Padahal dalam sebuah modul yang dipublikasikan pada tahun 2020, Institute for Criminal Justice Reform (ICJR) mencatatkan bahwa pekerja memiliki hak-hak yang dipahami sebagai kewajiban negara untuk membuat kebijakan yang secara progresif memperluas kesempatan atau lapangan kerja. Pekerja yang dimaksud di sini meliputi setiap orang yang bekerja, baik menerima upah ataupun bekerja secara independen. Serta mencakup mereka yang bekerja di sektor formal dan menerima upah rutin, maupun para pekerja musiman, pekerja mandiri, ataupun pekerja informal (ICJR, 2020).

Nyatanya, sejauh ini, para punggawa negeri seperti tak siap dengan serangan. Berdalih harus ada hal-hal yang dikorbankan untuk mengakhiri pandemi, penegakan hukum malah lebih banyak membawa kemalangan bagi mereka yang minim modal untuk bangkit kembali. Para pekerja arena hiburan yang aktivitas mencari uangnya terpaksa terhenti kini bagai tersesat, tak lagi punya sarana dan kesempatan untuk menyulap kemampuannya menjadi rupiah.

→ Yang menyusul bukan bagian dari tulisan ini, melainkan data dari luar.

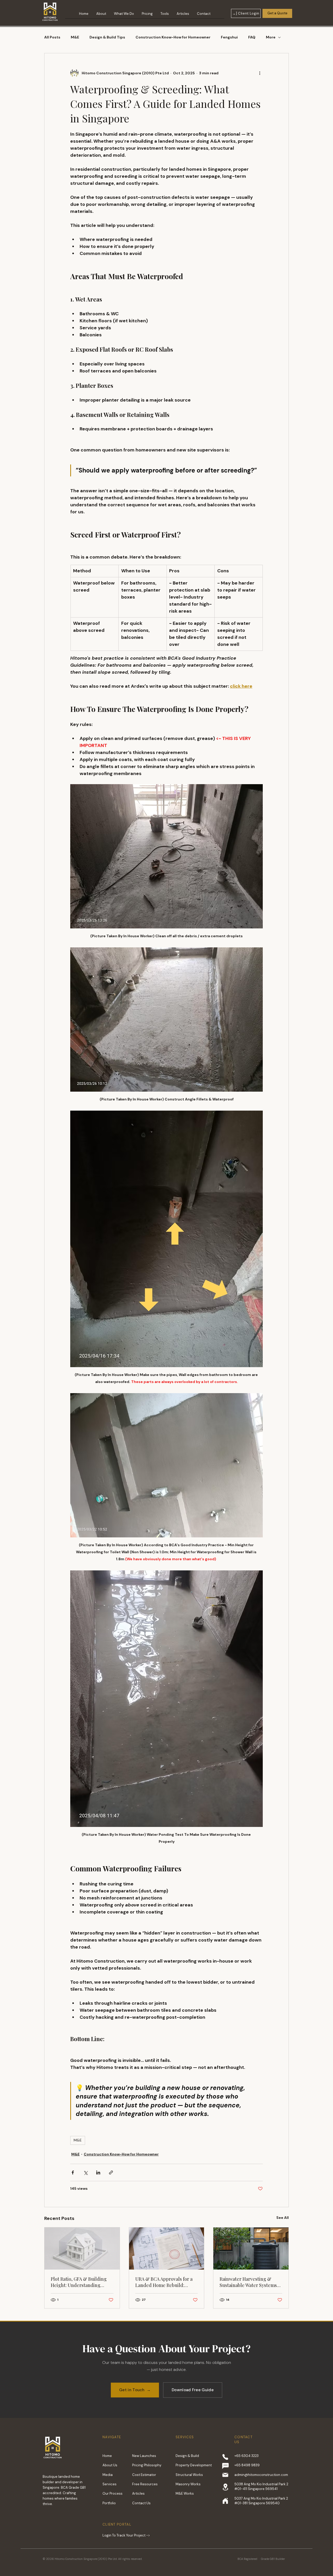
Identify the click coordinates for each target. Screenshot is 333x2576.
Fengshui (229, 37)
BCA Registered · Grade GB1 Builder (261, 2559)
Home (107, 2456)
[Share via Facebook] (72, 2172)
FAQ (251, 37)
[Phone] (225, 2457)
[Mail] (225, 2475)
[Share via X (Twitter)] (85, 2172)
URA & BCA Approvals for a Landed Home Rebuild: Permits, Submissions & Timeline (164, 2282)
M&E (75, 37)
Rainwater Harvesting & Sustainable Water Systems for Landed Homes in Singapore (248, 2282)
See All (282, 2217)
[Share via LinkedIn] (98, 2172)
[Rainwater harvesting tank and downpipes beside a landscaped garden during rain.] (251, 2248)
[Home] (225, 2501)
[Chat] (225, 2466)
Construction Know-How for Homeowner (173, 37)
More (271, 37)
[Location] (225, 2487)
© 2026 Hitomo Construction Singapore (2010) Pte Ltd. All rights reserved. (92, 2559)
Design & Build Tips (107, 37)
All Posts (52, 37)
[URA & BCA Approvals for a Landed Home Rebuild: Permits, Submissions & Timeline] (166, 2248)
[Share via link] (110, 2172)
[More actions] (260, 73)
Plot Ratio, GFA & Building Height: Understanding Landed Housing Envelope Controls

Sebenarnya sebagai respons dari dampak pandemi terhadap dunia usaha kerja, ILO telah menyusun suatu model kerangka kebijakan ‘empat pilar’ dengan berdasar pada standar-standar perburuhan internasional, yang sekaligus mengintegrasikan kerangka jaminan hak-hak pekerja. Tidak terkecuali bagi mereka yang bekerja di arena hiburan. Salah satu dari empat pilar tersebut, yakni pilar kedua meliputi dukungan terhadap perusahaan, pekerjaan, dan pendapatan. Salah satunya dengan melakukan perluasan perlindungan sosial untuk semua.

Selain itu ICESCR (dalam ICJR, 2020) juga mengeluarkan beberapa rekomendasi terkait perlindungan dan pemenuhan hak-hak pekerja. Salah satu hal yang direkomendasikan adalah bagaimana negara harus mengambil langkah segera demi melindungi pekerjaan, jaminan, ataupun asuransi sosial dari para pekerja pada masa pandemi. Namun hingga kini kerangka dan rekomendasi masih saja jadi wacana semata. Belum ada langkah masif yang secara signifikan membantu para buruh keluar dari kelamnya dunia pengangguran.

Pers sebenarnya bisa saja mengangkat isu ini sebagai muara dari kasus-kasus pelanggaran pembatasan sosial pada masa pandemi di arena hiburan. Setidaknya hal tersebut akan menyadarkan masyarakat pada pihak lain yang terdampak. Selebihnya, kita bisa berharap isu tersebut diperbincangkan dan sampai ke telinga pemerintah untuk kembali dipertimbangkan solusinya.

Masalahnya media-media kita masih asyik mengarahkan kamera dan mikrofonnya pada pertarungan dua kubu yang sebelumnya dibahas. Entah memang murni kelupaan detail cerita lainnya mengenai para buruh, atau karena fokus yang sedang dibahas lebih seru digoreng dan mengandung drama perpolitikan?

Referensi

ICJR. (2020). Dampak Pandemi Covid-19 Terhadap Hak-Hak Pekerja: Sebuah Panduan Akses Terhadap Keadilan. Jakarta: Institute for Criminal Justice Reform.